The Respondent denies that the disputed domain names are identical or confusingly similar to the Complainant’s marks. It points out that its trade mark registrations pre-date some (though not all) of the Complainant’s trade mark registrations. It points out that the Complainant did not object to those registrations because they were in a class outside the Complainant’s commercial interests. It points out that several other domain names and trade mark registrations include the word SEEK. It highlights the danger that finding confusingly similarity in this case might give the Complainant an unnecessarily wide monopoly over domain names containing this potentially descriptive word.

The Respondent asserts that it either conducts business under the relevant names or has made legitimate preparations to do so. It argues that its registered trade mark rights constitute a legitimate interest in at least some of the domain names.

Finally, the Respondent asserts that all the disputed domain names were registered in good faith, emphasizing that “the Respondent is not a competitor of the Complainant, has never offered his domain names for sale and has never disrupted or intended to disrupt the Complainant’s business”. Further, the Respondent emphasizes that it has a right as the registered owner of marks incorporating some of the disputed domain names “to enter into discussion, joint venture, sell or license his intellectual property. [sic]”

 

6. Discussion and Findings

A. Identical or Confusingly Similar

The disputed domain names <seekfinance.net.au> and <seekinsurance.com.au> are effectively identical to the Complainant’s registered trade mark ATMN 1037471. In assessing whether a domain name and a trade mark are identical, top level domains are to be ignored (The University of Windsor v. Modern Empire Internet Limited, WIPO Case No. D2006-1238). Similarly, the absence of a space between the word “seek” and the words “finance” and “insurance” does not preclude a finding that the domain names are identical to the marks. Users of the internet know that domain names cannot contain such spaces.

In considering whether the other disputed domain names are confusingly similar to the Complainant’s common law and registered trade marks, four considerations must be emphasized. First, the term “seek”, as an ordinary descriptive word, is, as the Panel in EAuto LLC v. EAuto Parts, WIPO Case No. D2000-0096 put it, “on the weaker side of the range of distinctive marks”. Second, the reputation of the Complainant and its trade mark registrations is in two very specific sectors, those of on-line classified advertising and training. Third, the addition of words to a mark in a domain name do not preclude a finding of confusing similarity. However, the Panel decisions to which the Complainant refers on this point, Yahoo!Inc v. Jorge O. Kirovsky, WIPO Case No. D2000-0428 and Swatch AG v. Stefano Manfroi, WIPO Case No. D2003-0802 both involved fanciful marks. Adding words to a mark that is itself “on the weaker side of the range of distinctive marks”, must more easily distinguish a domain name from the mark than adding words to a very distinctive mark would do. Fourth, the Complainant states that it chose not to object to the Respondent’s own registration of trade marks including the word “seek”, because it was clear that that they were operating in areas “outside the commercial interests of the Complainant”. Presumably the registrations were thought to be less likely to confuse than they might have been in the hands of a competitor.

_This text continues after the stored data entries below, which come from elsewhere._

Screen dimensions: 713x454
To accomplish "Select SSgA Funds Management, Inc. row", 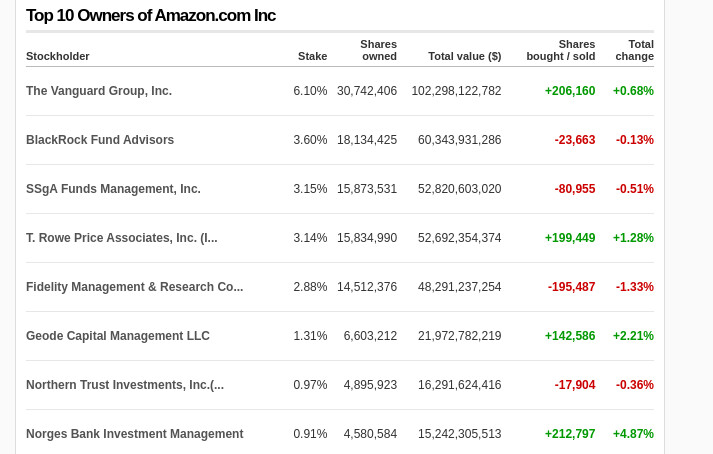I will tap(113, 189).
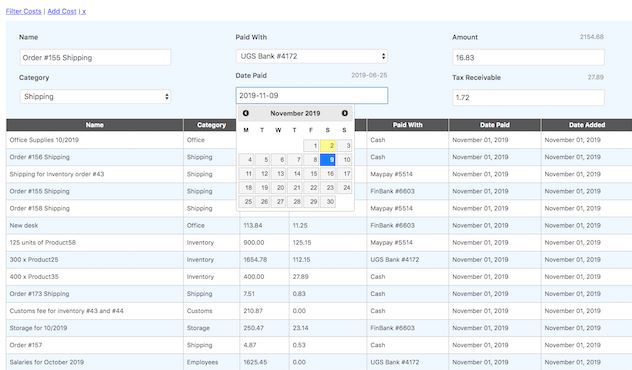Focus the Name input field
Screen dimensions: 632x370
[95, 57]
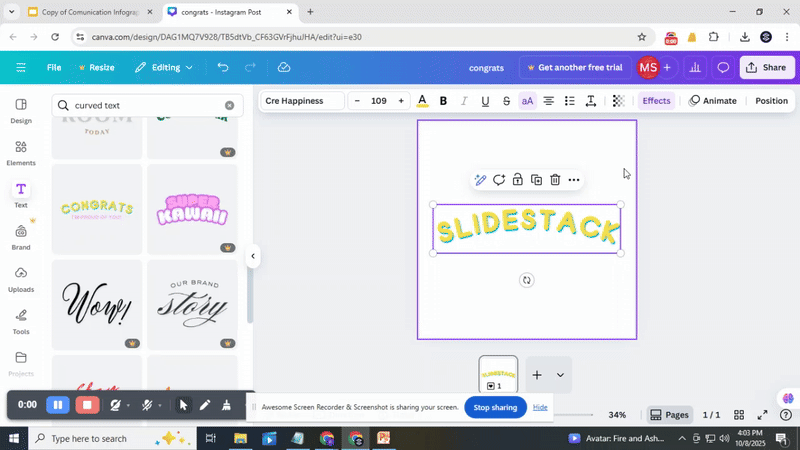
Task: Click the Share button
Action: (x=766, y=68)
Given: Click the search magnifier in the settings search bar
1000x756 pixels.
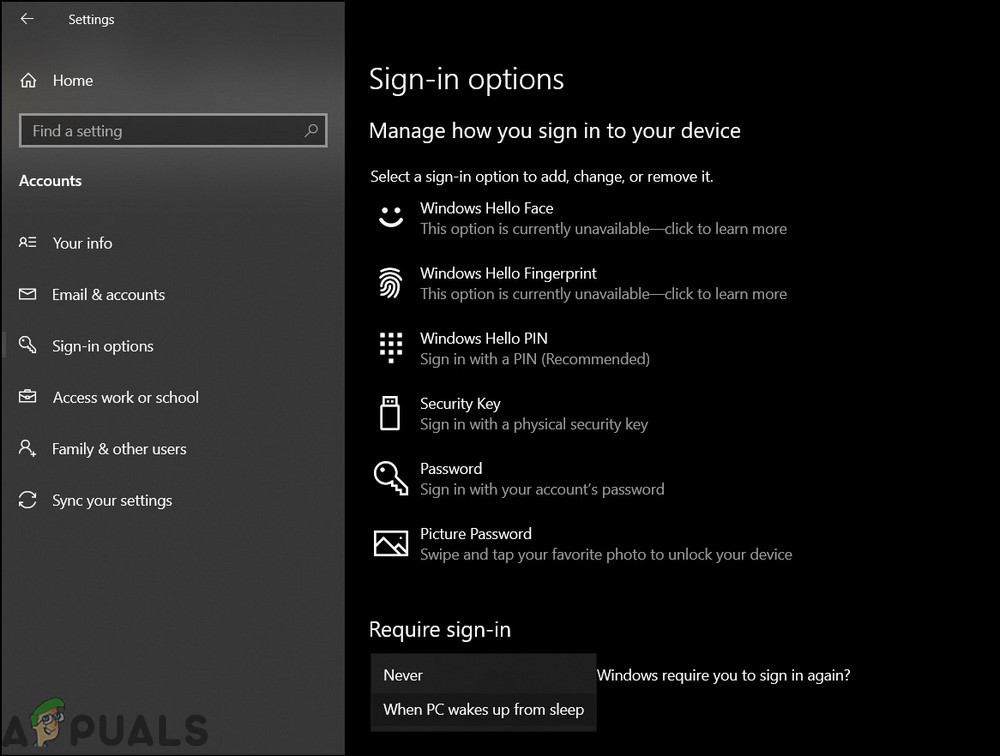Looking at the screenshot, I should (313, 130).
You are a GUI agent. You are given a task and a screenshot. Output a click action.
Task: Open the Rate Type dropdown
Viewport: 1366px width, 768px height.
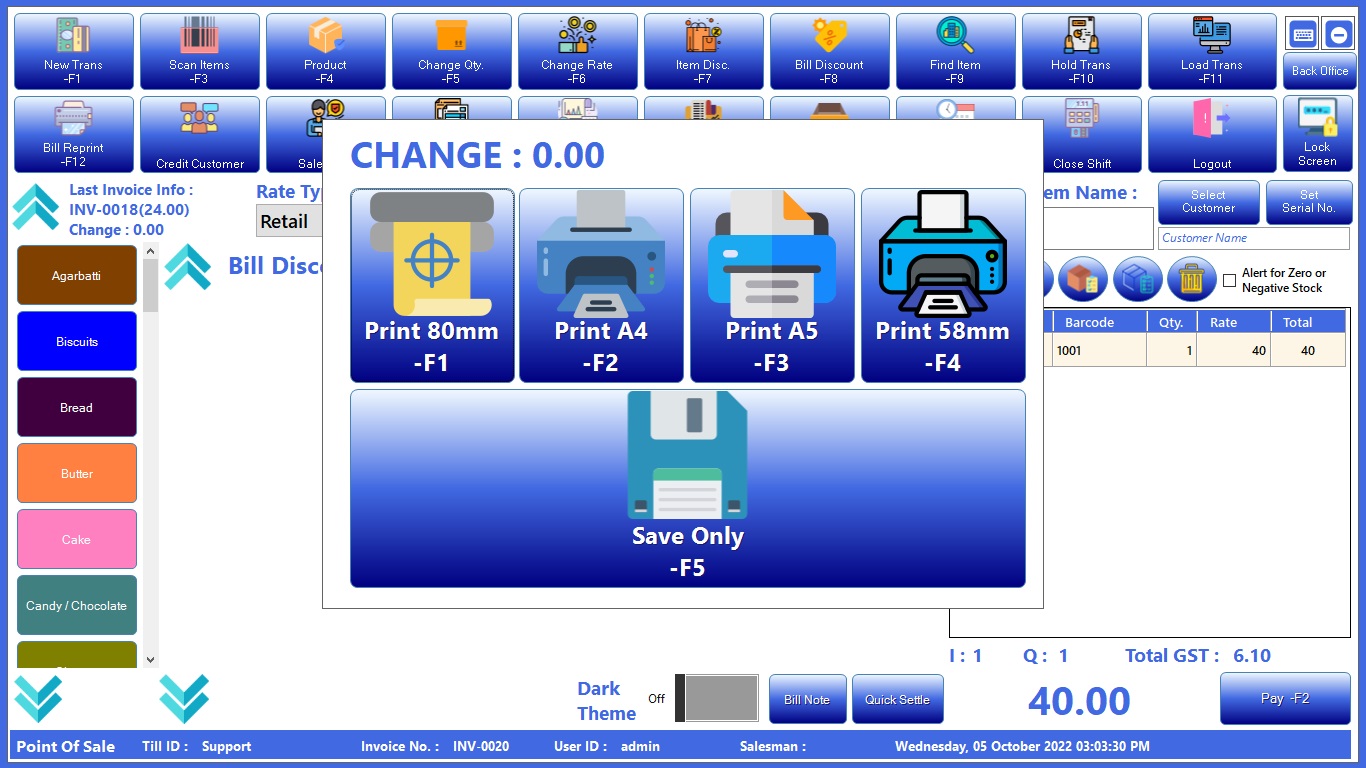(x=289, y=222)
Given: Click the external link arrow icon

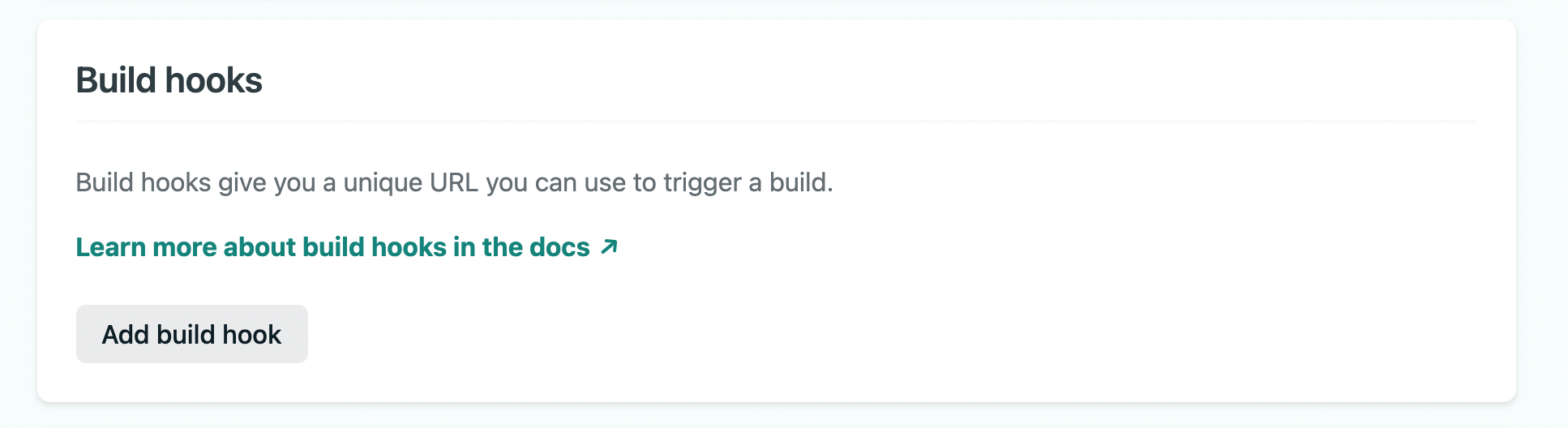Looking at the screenshot, I should point(609,246).
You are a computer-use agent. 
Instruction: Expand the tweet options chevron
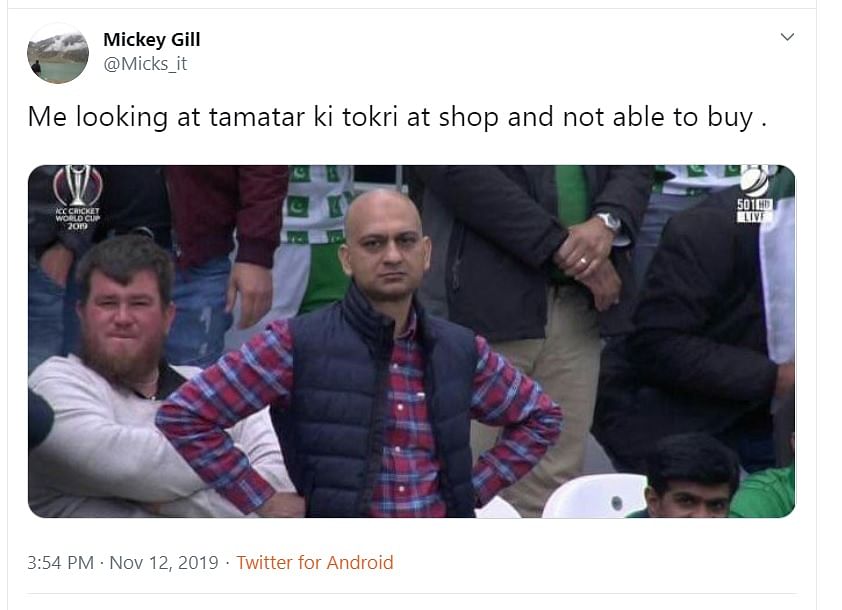click(787, 37)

Nevertheless, notwithstanding these considerations, the Panel finds that the disputed domain names <seekrealestate.com.au>, <seekproperty.com.au>, <seeksuper.com.au> and <seekhouse.com.au> are confusingly similar to the Complainant’s SEEK family of marks. The Panel notes that, in different ways, both a business providing classified advertisements for real estate and a business providing superannuation insurance information online are activities close to the business of the Complainant. The former of these businesses is in a parallel area of classified advertising and the latter is an area related to employment, the core focus of the Complainant’s business. It is highly likely that an internet user finding these domain names, for example in a list of results produced by a search engine, would assume that they were sites maintained by the Complainant because of the confusing similarity of the domain names and the SEEK family of marks.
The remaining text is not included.